● Document excerpt
____

Good luck with the car man! You won't regret it! Now all you need is a chip....








Just for interest sake... where did you find out about Gregs? 
P.S. Nope no regular... only the good stuff...

Cheers
Massboykie


_Modified by Massboykie at 3:39 PM 3-26-2008_


----------



## maseru-man (Mar 17, 2008)

*Re: (Massboykie)*


_Quote, originally posted by *Massboykie* »_Just for interest sake... where did you find out about Gregs? 
P.S. Nope no regular... only the good stuff...

Google for Greg's. Found some forum listing Audi mechanics. Then I called him up. I'm thinking of taking the car to him when I get it to look it over.
Do I HAVE TO use super? Can I get away with regular? I'll search the web for answers to that one - to know the trade-offs.
m-m


----------



## Snowhere (Jul 27, 2007)

*Re: (maseru-man)*

Super will be a must for the twin turbo. Less can cause detonation and the knock senser will start retarding the timing, thus reducing power. I can get away with less octane, but I live and commute between 8000 and 11000 ft above sealevel. Down at sealevel you are out of luck on the gas.


----------



## thetwodubheads (Dec 6, 2004)

*Re: (Snowhere)*

From my experience in turbo cars.... (even though I don't have a 2.7t....yet) is that the ECU may be able to prevent damage from running regular, *BUT* it decreases fuel economy and power. I have the best performance and economy running premium. I did some math once and it was actually cheaper to pay the extra .20 per gallon. Don't be afraid to get it, it's not that much more expensive, Maybe $3/fill.


----------



## stirofechos (Apr 27, 2008)

____

● Rows
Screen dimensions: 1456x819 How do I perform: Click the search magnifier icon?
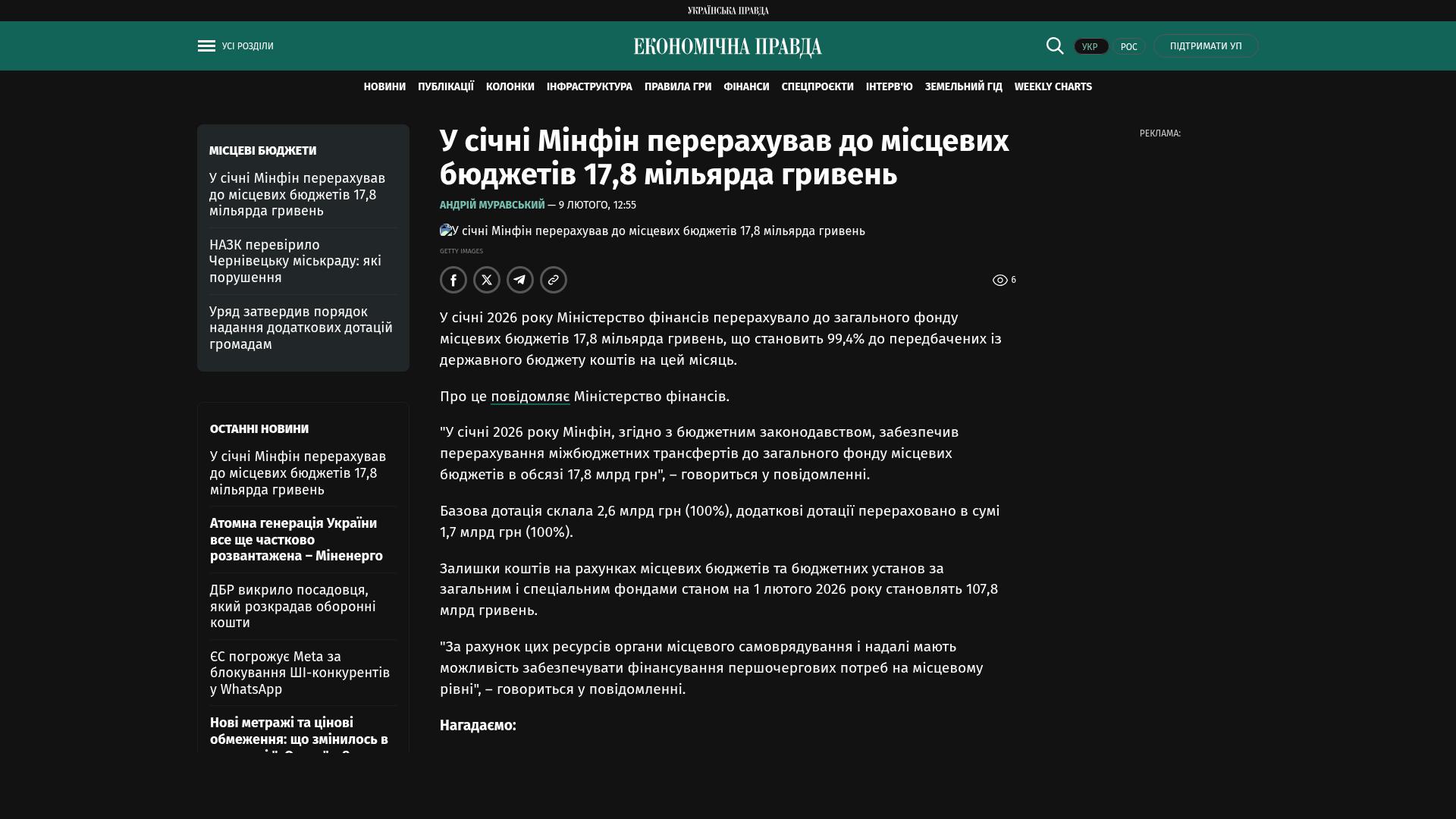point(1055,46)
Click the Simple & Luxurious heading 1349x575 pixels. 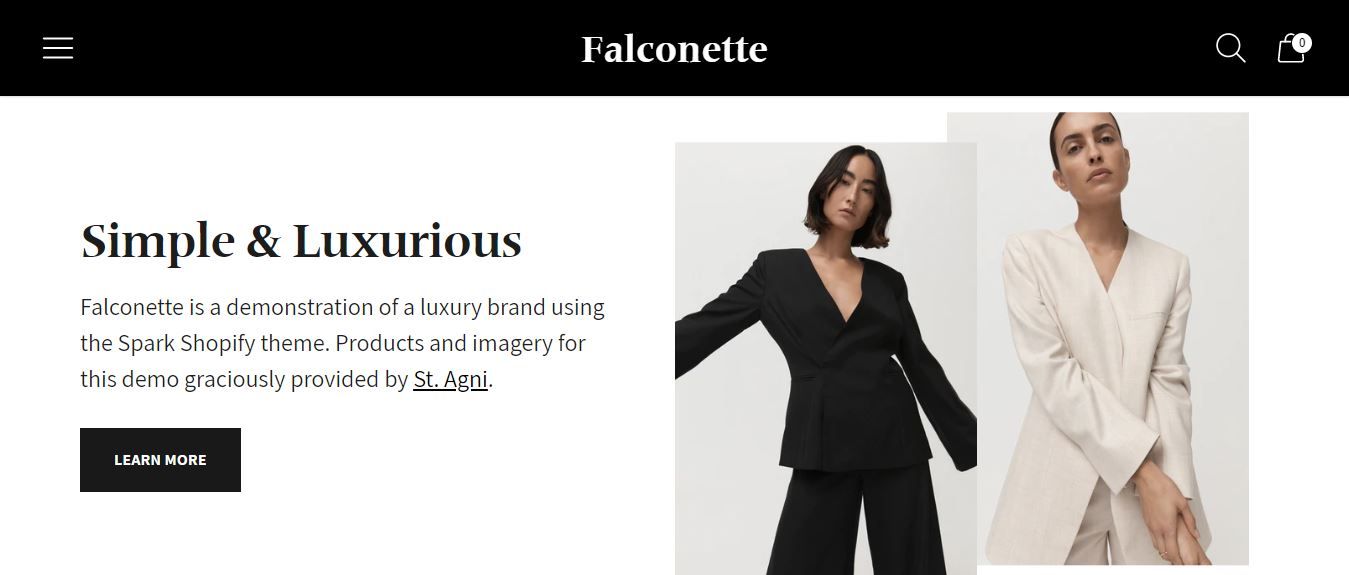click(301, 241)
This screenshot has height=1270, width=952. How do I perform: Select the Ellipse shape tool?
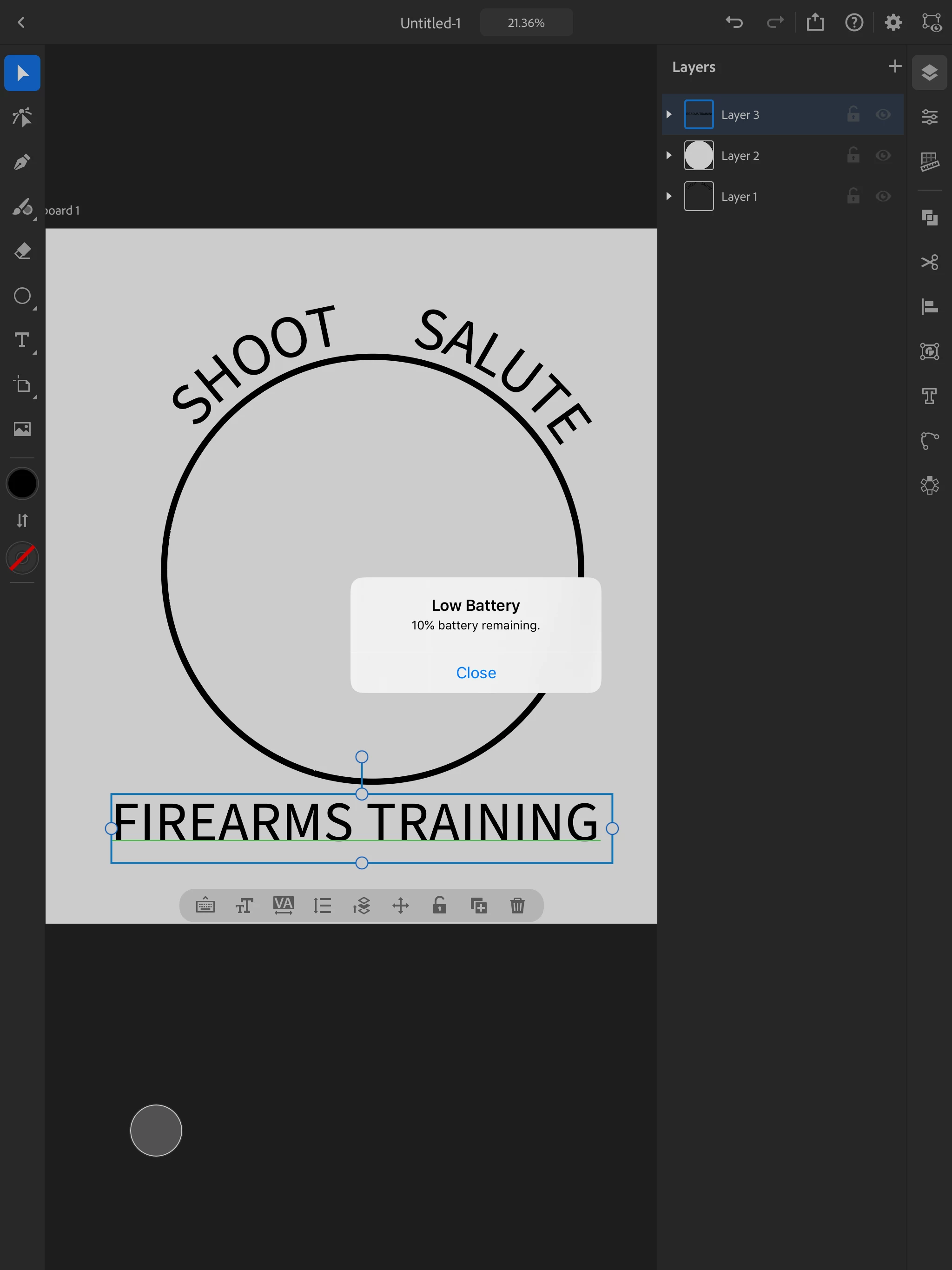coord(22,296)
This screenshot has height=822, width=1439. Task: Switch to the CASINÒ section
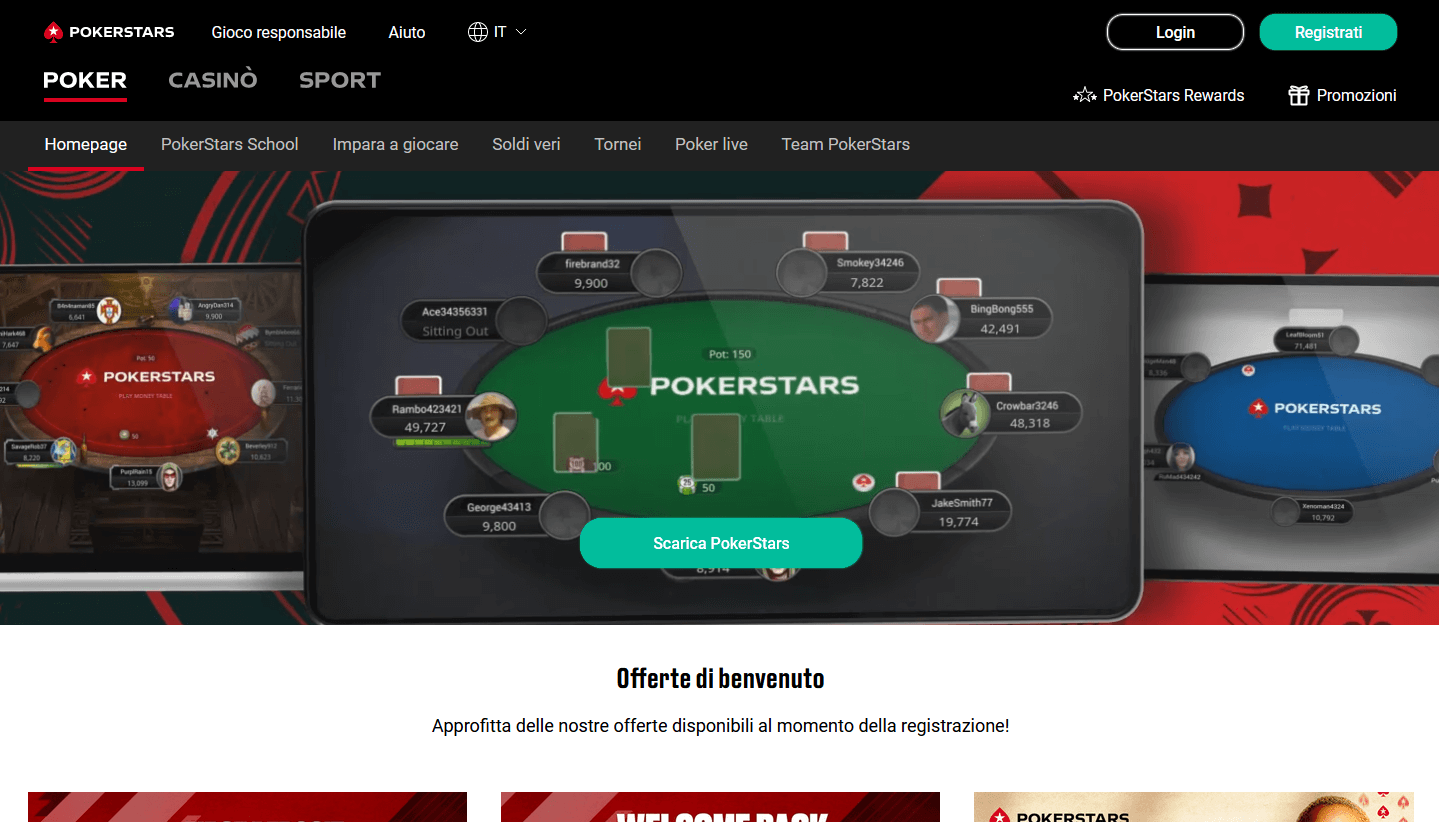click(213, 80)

____

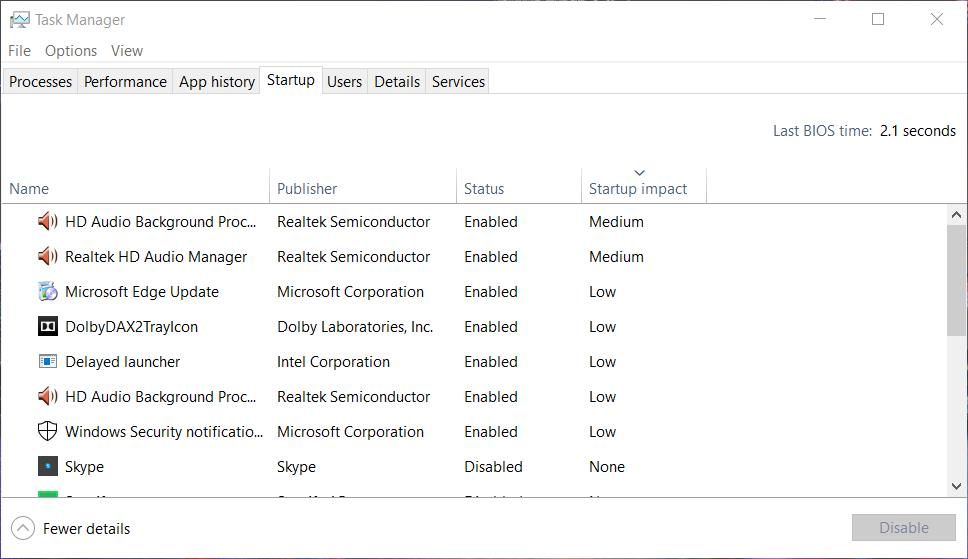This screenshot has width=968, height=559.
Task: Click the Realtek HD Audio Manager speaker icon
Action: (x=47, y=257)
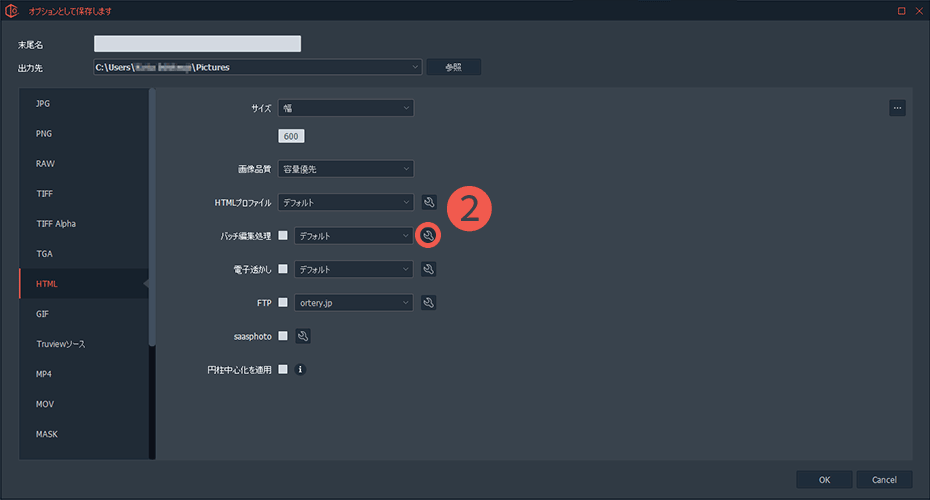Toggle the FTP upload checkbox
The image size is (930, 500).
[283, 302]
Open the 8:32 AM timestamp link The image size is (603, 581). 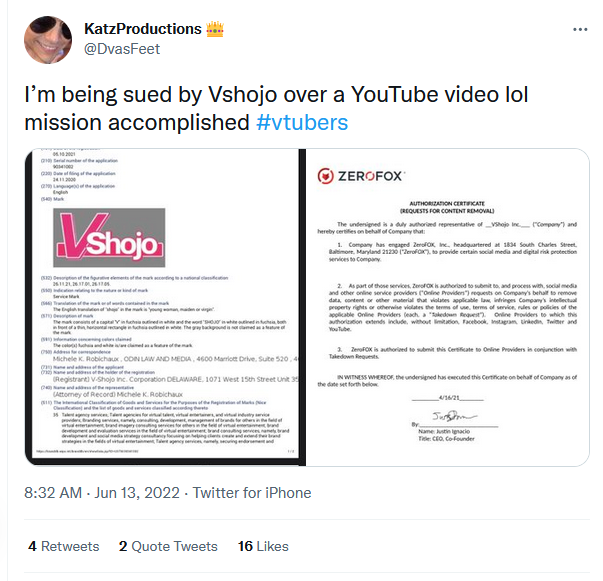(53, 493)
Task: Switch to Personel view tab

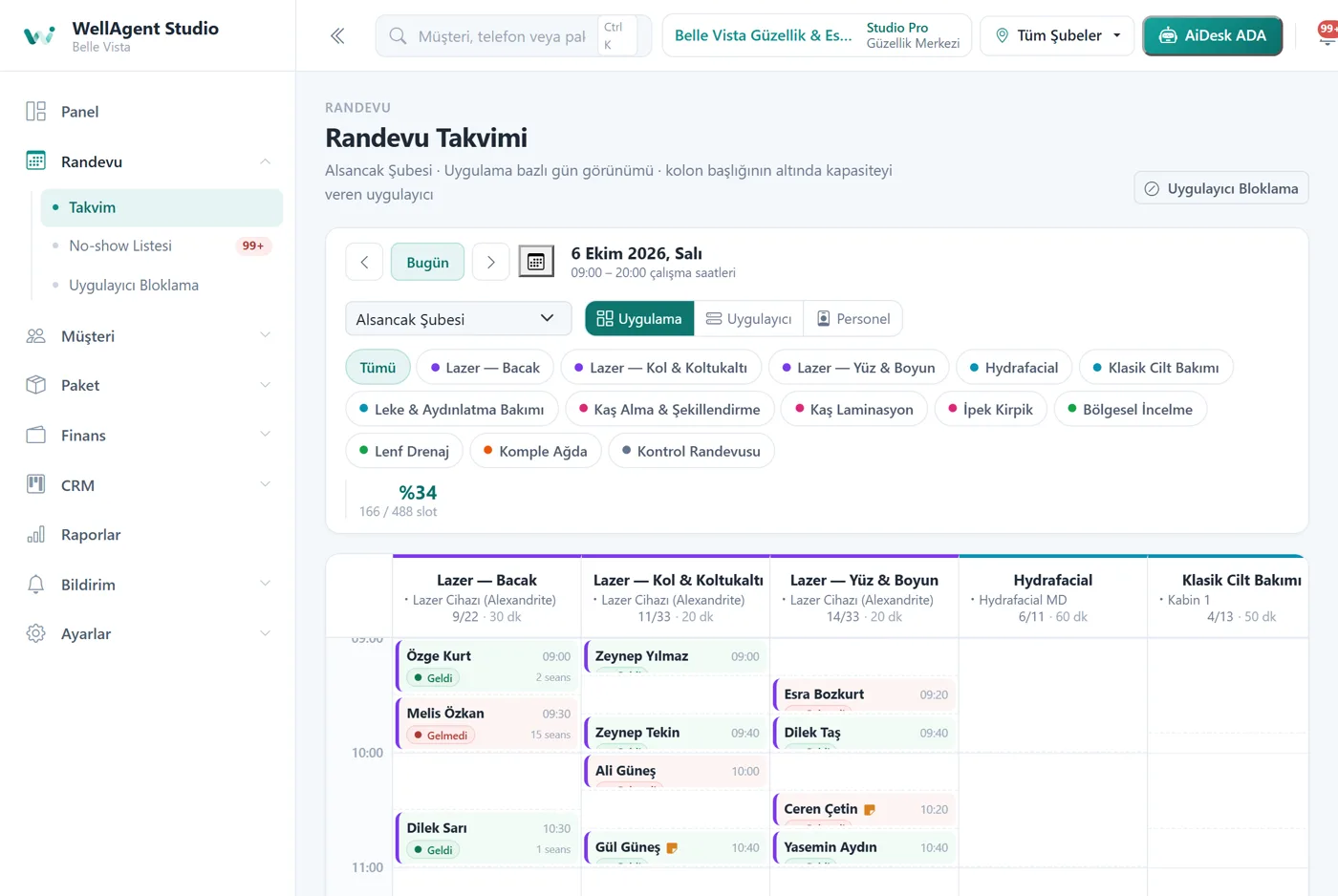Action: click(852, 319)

____

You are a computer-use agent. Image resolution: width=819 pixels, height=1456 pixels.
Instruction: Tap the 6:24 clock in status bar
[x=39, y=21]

____

● Task statement
Condense the paragraph in the car forum thread that begins "From my experience in turbo cars" into a short bulleted list, keeping its main facts.

● Output for this exercise
- The writer draws on experience with turbo cars but does not own a 2.7t yet.
- Running regular fuel may not cause damage, because the ECU may be able to prevent it, but it lowers fuel economy and power.
- Premium gives the writer the best performance and economy.
- By the writer's calculation, paying the extra .20 per gallon for premium actually came out cheaper.
- Premium costs only about $3 more per fill.